Description
On this image:
with configuration:
"hocr_font_info":"1",
"tessedit_pageseg_mode":"1"
O1 optimization will produce:
"GI 96%:\n\n14:18\n\n \n\nno" Kyivstar ‘3 '3\n\n< 3aMeTKl/I\n\n27 anpenn 2016 r‘, 14:18\n\nLeben ham.\nnicht von Dritten Uberwacht\n99.! mir attain Md.-\n\ngehbrt und\nLeben haben,\n\n \n\n"
O2 optimization will produce:
"GI 96%:\n\n14:18\n\n \n\nno" Kyivstar ‘3 '3\n\n< 3aMeTKl/I\n\n27 anpenn 2016 r‘, 14:18\n\nnicht von Dritten Uberwacht\n99.! mir attain Md.-\n\ngehbrt und\nLeben haben,\n\n \n\n"
O2 optimization loses first line of text ("Leben haben").
This happens because of segmentation bug.
Looks like the issue is with colpartition::VCoreOverlap method.
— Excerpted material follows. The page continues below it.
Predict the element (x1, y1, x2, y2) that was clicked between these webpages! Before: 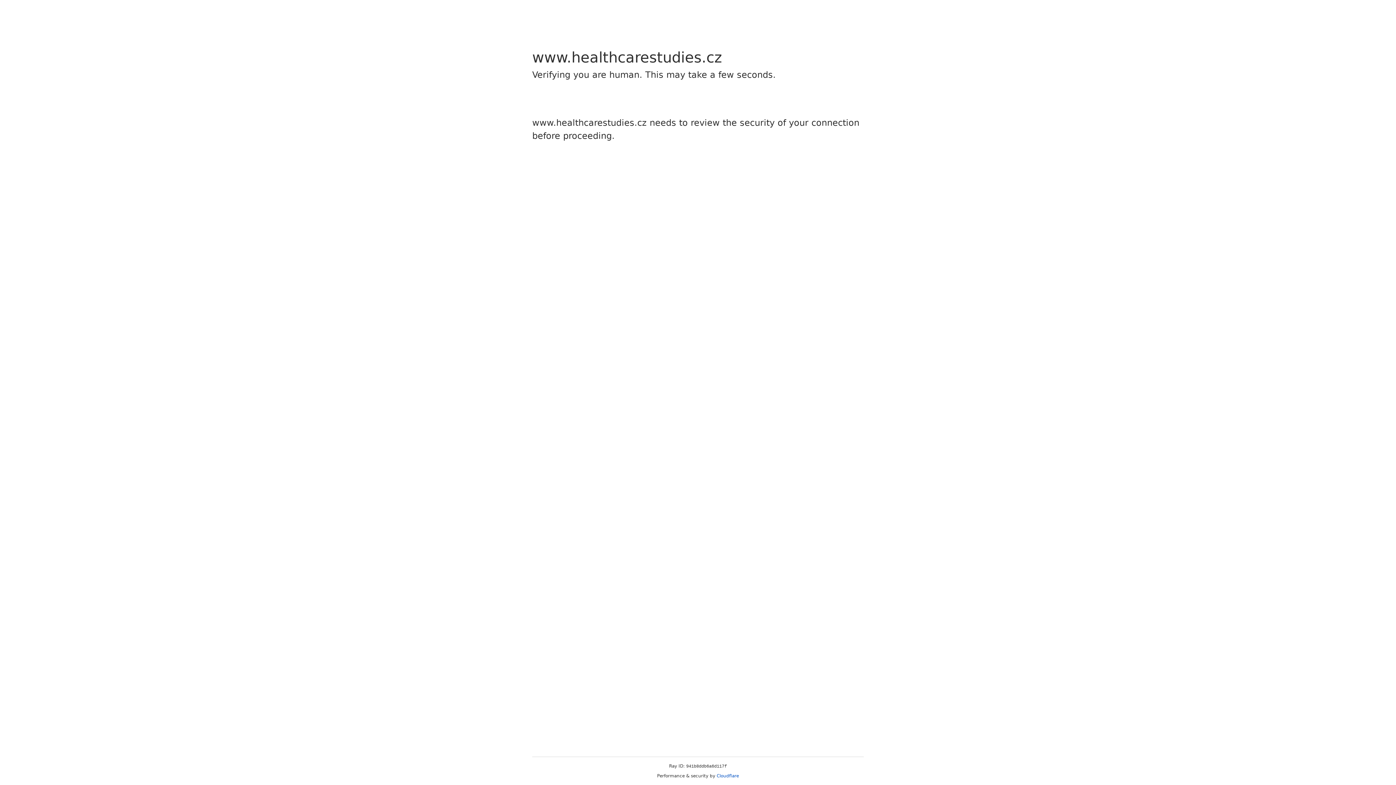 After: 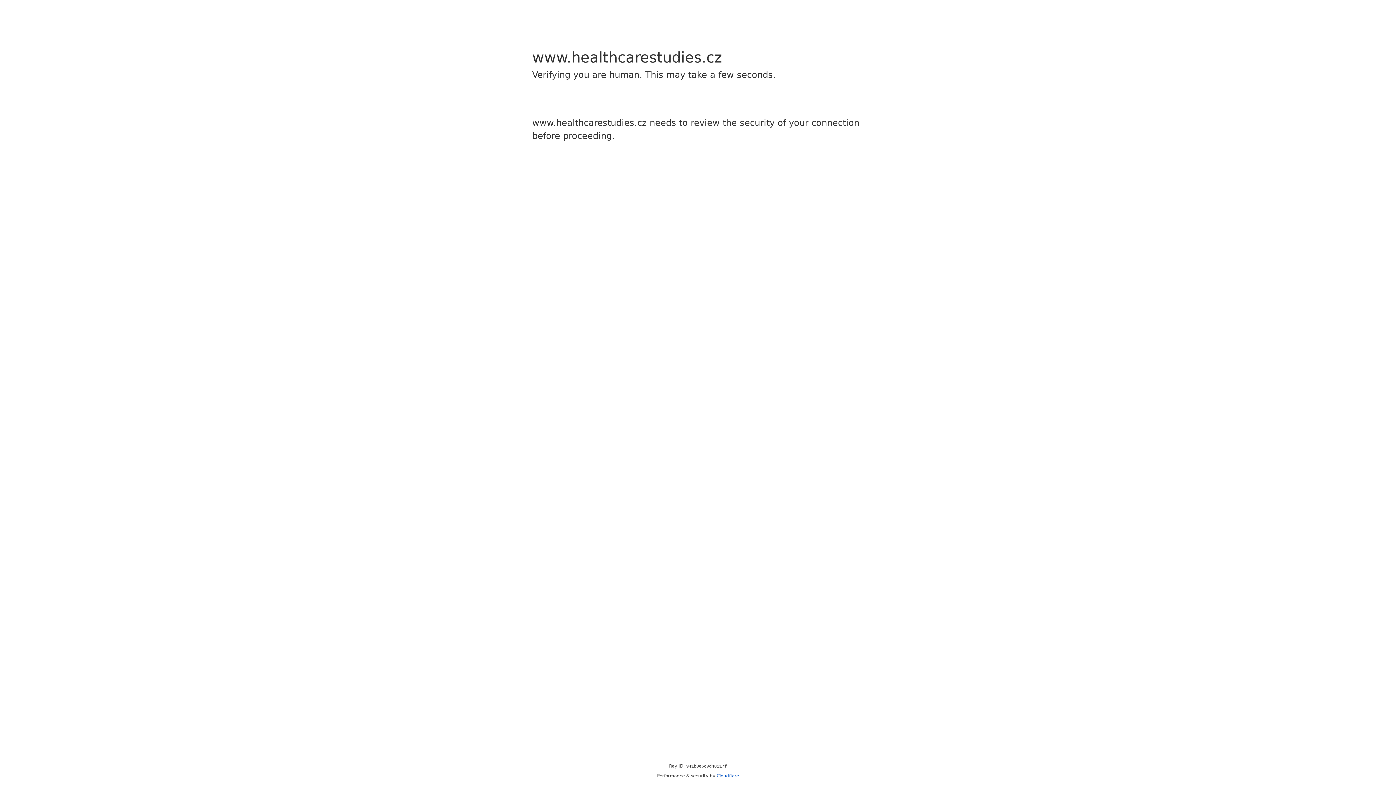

This method might cause integer overflow (which is undefined behavior) if median_top_ or median_bottom_ are not computed.
This happens for LeaderPartitions, median_top_ and median_bottom_ are initialized to MAX_INT32 and -MAX_INT32 and never get updated.